Everyone needs a haircut once in awhile, even if it is just a trim. Some students come to the University of Indianapolis without a car, or they might not be able to find time to drive off campus, so getting a haircut may be difficult. For freshman nursing major Dylan Hinton, this is how he began cutting hair for his friends on campus.
“I started because one of my teammates does not do anything with his hair or his beard and it was getting super grown out,” Hinton said. “I said ‘Why don’t you get a haircut?’ He said ‘Well I don’t have time and I don’t have a car on campus.’ I said… ‘I’ll give you a haircut.’ So, we met in the second-floor bathroom, and I started cutting his hair, and pretty much the entire floor came into the bathroom to watch on a Friday night, just to watch me cut my teammates hair. So after that, I told him if he paid me to buy the clippers I’d give him free haircuts. From there, people saw the haircut, and more people heard about it, and everyone wanted a haircut.”
Hinton began to cut hair approximately halfway through the first semester of the 2018-19 academic year. Because Hinton is on the wrestling team, he said he gives haircuts to most of his teammates. Hinton lives in Warren Hall and does his work in the lobby of the basement so a lot of the men who come to him also live in Warren.
When he began his barber service, Hinton said he did not know much about what he was doing, but that he made an educated guess. After receiving a few tips from his own barber, Hinton said he took that advice to better his work.
To hone in on his craft, Hinton said he also began watching YouTube videos and reading books to further understand how to properly cut hair. Through practice and research, he said that his skills have improved quite a bit. Hinton said he has always been an artistic person, but when he got to UIndy he did not have an outlet for his inner artist.
“Once I got into college I was missing that artistic aspect that I did all through high school,” Hinton said, “And this [cutting hair] is something that I could do and just enjoy it and have it be a way to get out the artistic side.”
Hinton said that he created an Instagram page and coined himself the UIndy Barber, which has lead to inquiries from all over campus. He said he now sees an average of five to seven people a week for haircuts, and all of these cuts are done by donation. Hinton not only cuts hair, but he trims beards and does eyebrows as well.
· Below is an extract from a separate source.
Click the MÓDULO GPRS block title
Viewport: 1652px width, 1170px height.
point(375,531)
Like Hinton, freshman entrepreneurship major Julian Cavallo also has his own barber service. He does his work out of the laundry room in Cravens Hall. As a member on the track team, many of his haircuts are for his fellow teammates of the track team, similar to Hinton. Cavallo said he also cuts hair for a large amount of the football team and residents of Cravens Hall. He said that he began cutting hair in August before he came to UIndy, and he brought business cards to pass out around campus. Cavallo said the number of haircuts he does a week varies depending on his schedule.
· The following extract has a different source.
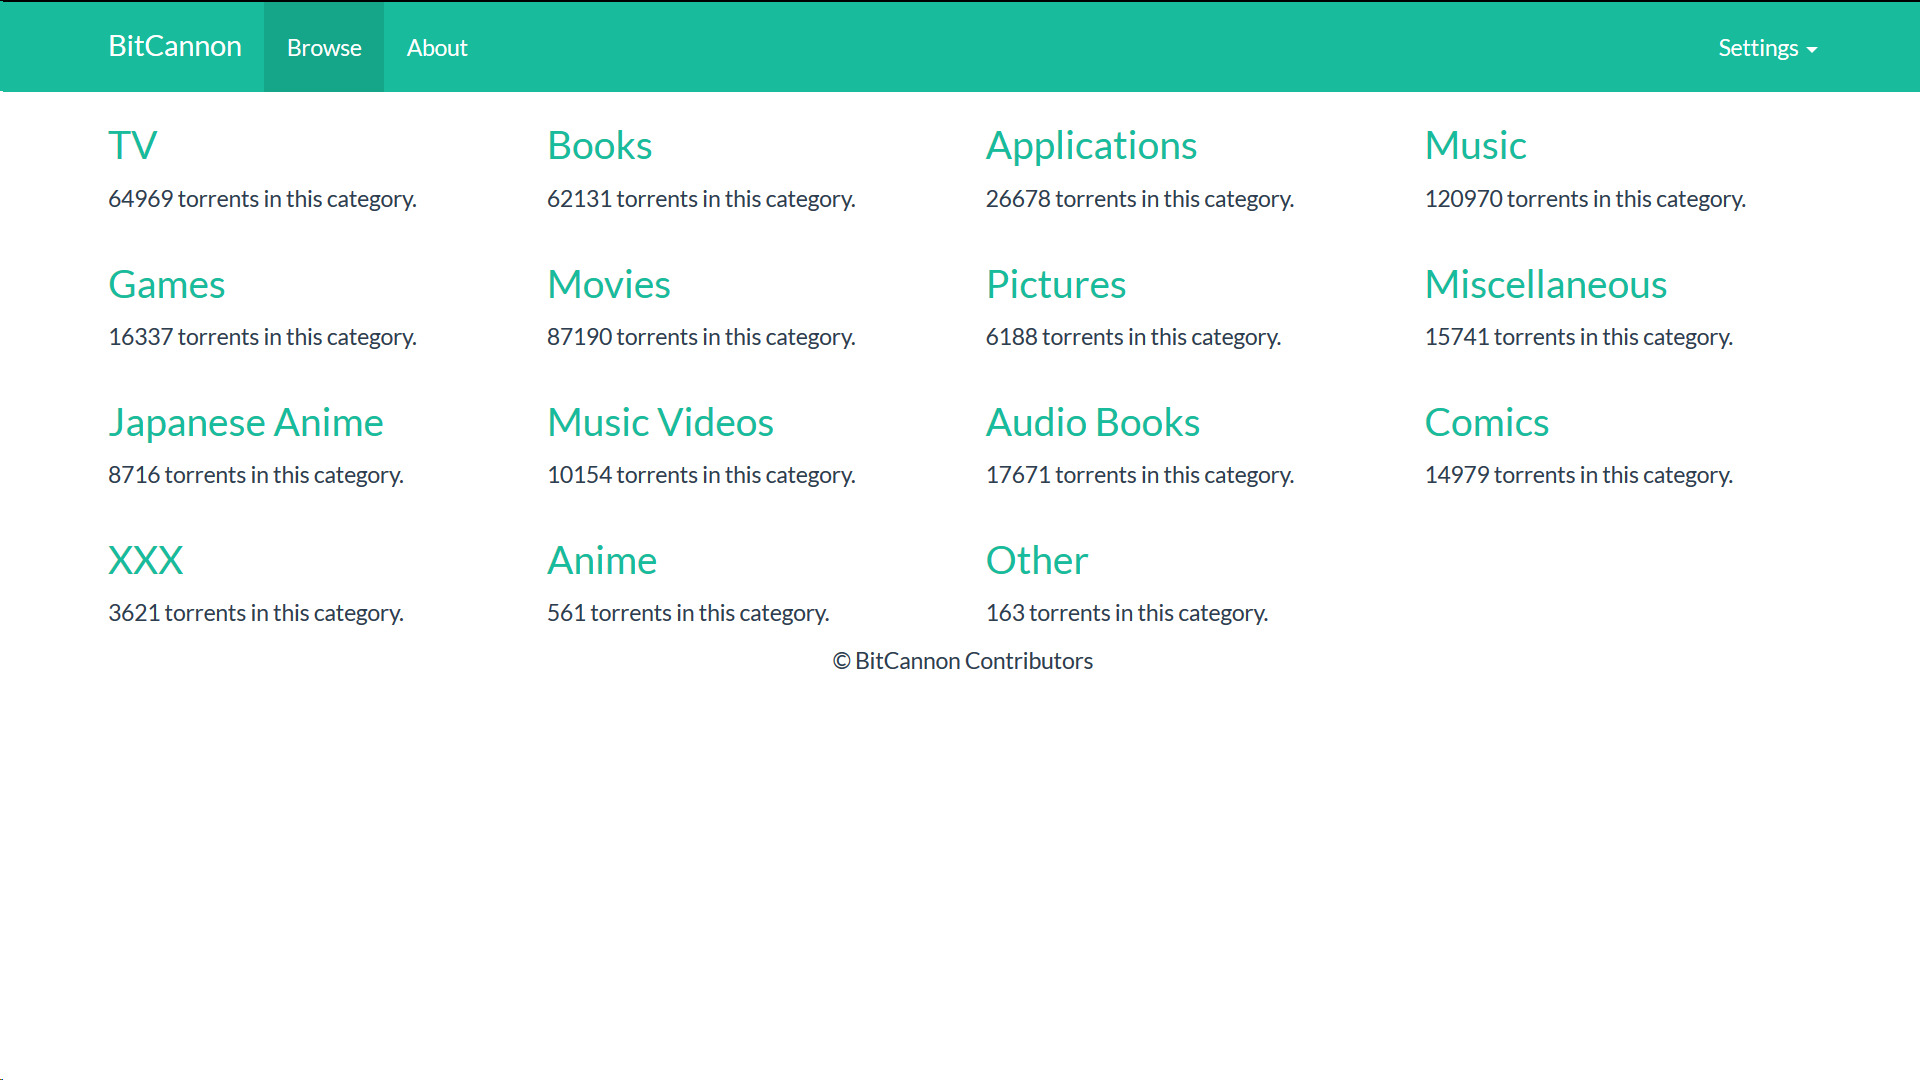Open the Games category
1920x1080 pixels.
coord(166,285)
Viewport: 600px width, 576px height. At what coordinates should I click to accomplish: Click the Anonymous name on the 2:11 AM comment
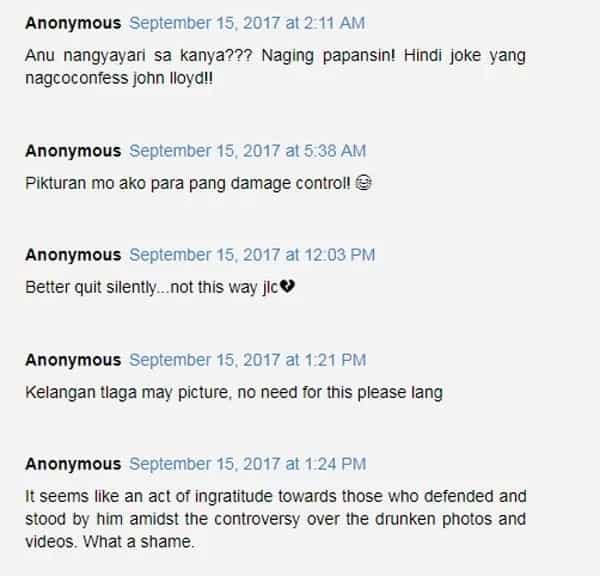click(x=73, y=23)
Like Hinton, Cavallo said he also learned how to cut hair by watching YouTube videos, as well as by practicing. Cavallo said with his busy schedule, he figured this could be a way for him to make some money from the donations that he receives. To get to know his clients more, Cavallo said he tends to have friendly conversations with them while he cuts their hair. Cavallo said he can do anything that the person wants in terms of cutting hair, trimming beards, mustaches and eyebrows.
Students at UIndy, like freshman biology major Jarred Horne, have gone to both Hinton and Cavallo in recent months for the first time. Horne said that he was not worried about receiving a haircut from these two men like he would be with any other non-professional, and they both did a good job.
“I think it was the second time Julian had ever cut my hair, that was like my favorite haircut ever,” Horne said.